──────── GIVEN DATA ────────
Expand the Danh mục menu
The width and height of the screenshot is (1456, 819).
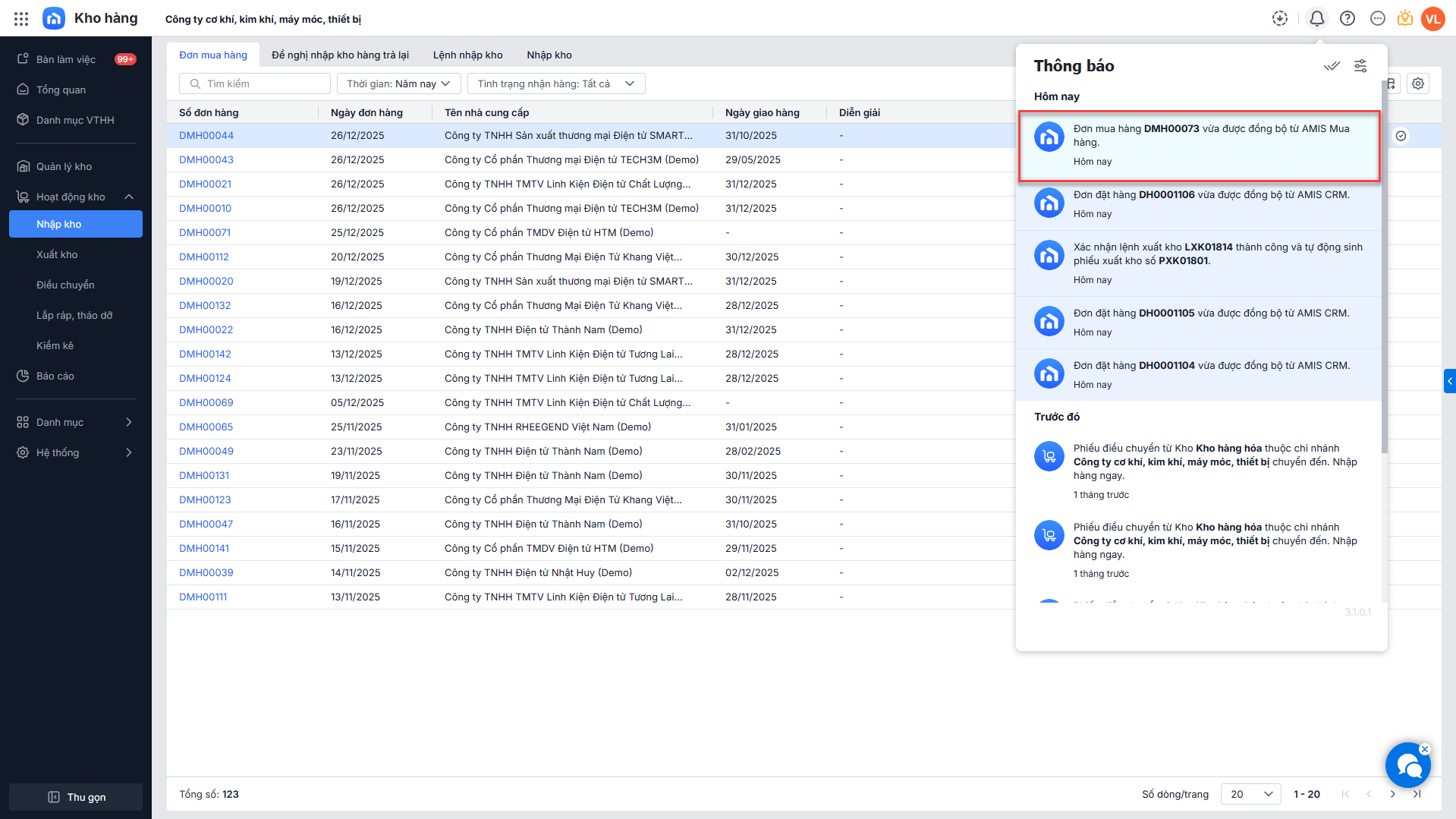[129, 422]
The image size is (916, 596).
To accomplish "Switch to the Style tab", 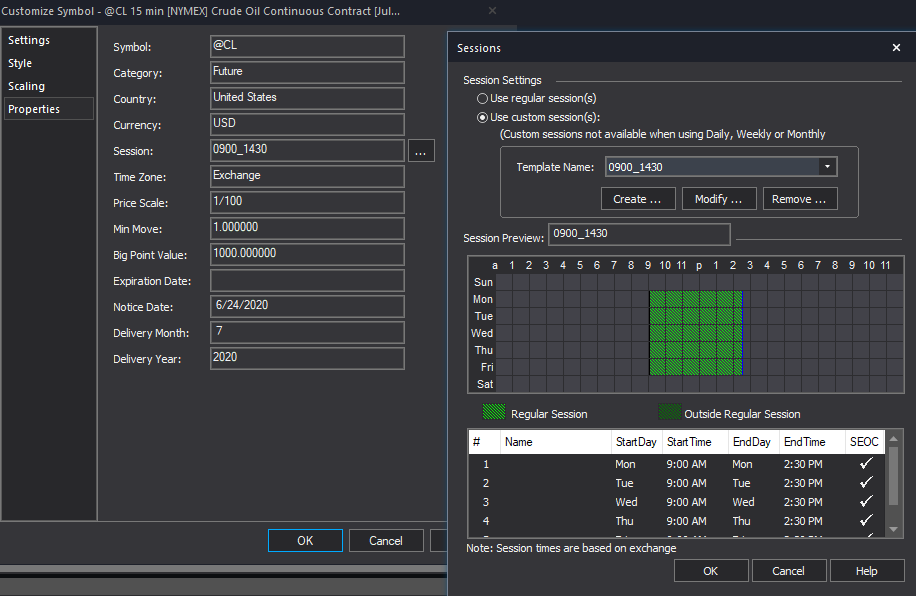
────────
§ **WHAT TO DO**
Find the line containing "The width and" in the records above, then copy it and every line after it exactly, through the last one, without any pictures.

§ **RESULT OF THE EXERCISE**
The width and height of the screenshot is (1456, 819).
[129, 422]
The image size is (916, 596).
To accomplish "Switch to the Style tab", 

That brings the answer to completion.